_Brano proposto_.
L'ammenda potrà essere applicata in tutti i suoi gradi nel corso di un anno; potrà ripetersi nel
seguente, ma cominciando di nuovo dal primo grado.Accertata dal sindaco la contravvenzione, il
contravventore è sempre ammesso a fare l'oblazione, ai termini degli articoli 148 e 149 della legge
comunale vigente. In caso diverso, la contravvenzione è denunciata al pretore che procede nelle vie
ordinarie.È dovere delle autorità scolastiche promuovere le ammonizioni e le ammende. Un
regolamento stabilirà le norme per l'applicazione e la riscossione dell'ammenda.
Art. 5. L'ammenda sarà inflitta tanto per la trascuranza dell'iscrizione, quanto per le mancanze
abituali, quando non siano giustificate. A questo scopo il maestro notificherà al municipio di mese in
mese i mancanti abitualmente.La mancanza si riterrà abituale quando le assenze non giustificate
giungano al terzo delle lezioni nel mese.
Art. 6. La somma riscossa per le ammende, sarà impiegata dal comune in premi e soccorsi agli
alunni.
Art. 7. Le Giunte comunali hanno facoltà di stabilire, di consenso col Consiglio scolastico
provinciale, la data dell'apertura e della chiusura dei corsi nelle scuole elementari. Durante l'epoca
delle vacanze gli alunni avranno obbligo di frequentare le scuole festive colà dove queste si
trovassero istituite. Compiuto il corso elementare inferiore, gli alunni dovranno frequentare per un
anno le scuole serali nei comuni in cui queste saranno istituite.

_Consegna A_.
Stabilisci se le tre affermazioni seguenti concordano con il brano sulle ammende scolastiche, rispondendo sì o no e citando fedelmente le parole del brano che lo dimostrano. (i) Il comune impiega la somma riscossa per le ammende in spese generali dell'amministrazione. (ii) La mancanza si considera abituale quando le assenze non giustificate raggiungono un terzo delle lezioni del mese. (iii) Chi commette la contravvenzione, una volta accertata dal sindaco, può sempre fare l'oblazione.
_Consegna B_.
Procedi con la stesura del brano sulle ammende scolastiche, cominciando subito dopo la sua ultima frase.

_Dati di partenza_.
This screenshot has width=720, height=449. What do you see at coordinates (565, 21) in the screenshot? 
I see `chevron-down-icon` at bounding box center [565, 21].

_Risposta A_.
(i) No: "La somma riscossa per le ammende, sarà impiegata dal comune in premi e soccorsi agli alunni."
(ii) Sì: "La mancanza si riterrà abituale quando le assenze non giustificate giungano al terzo delle lezioni nel mese."
(iii) Sì: "Accertata dal sindaco la contravvenzione, il contravventore è sempre ammesso a fare l'oblazione"

_Risposta B_.
Art. 8. Le precedenti disposizioni penali si applicano in tutti i capoluoghi dei comuni ed in quelle
frazioni nelle quali esiste una scuola comunale, e la popolazione è riunita od abita in case sparse
distanti dalla scuola non più di due chilometri.
Disposizioni transitorie.
Art. 9. La presente legge andrà in vigore col principiare dell'anno scolastico 1877-78:a) Nei comuni
di popolazione al disotto di 5000 abitanti, quando per ogni mille abbiano almeno un insegnante di
grado inferiore;b) Nei comuni di popolazione da 5000 a 20.000, quando ne abbiano uno almeno per
ogni 1200;c) Nei comuni maggiori quando abbiano almeno un insegnante per 1500 abitanti.
In tutti gli altri comuni la legge verrà applicata gradatamente secondoché le scuole raggiungeranno
le condizioni sopra indicate.
Art. 10. I padri di famiglia, o coloro che ne tengono le veci nel senso e per gli effetti voluti
dall'articolo 1. e che al giorno dell'attuazione della presente legge hanno figliuoli della età di 8 a 10
anni, saranno obbligati a giustificare l'istruzione di questi quando abbiano raggiunto l'età di 12 anni:
e soltanto allora se non vi avranno provveduto saranno passibili delle pene sancite dagli articoli 3 e
4.
Art. 11. Il Consiglio scolastico farà ogni anno, e al più tardi un mese prima dell'apertura delle
scuole, la classificazioni dei comuni nei quali si riscontrano le condizioni volute per l'applicazione
di questa legge, e ne pubblicherà i nomi nei modi in uso per le altre pubblicazioni ufficiali.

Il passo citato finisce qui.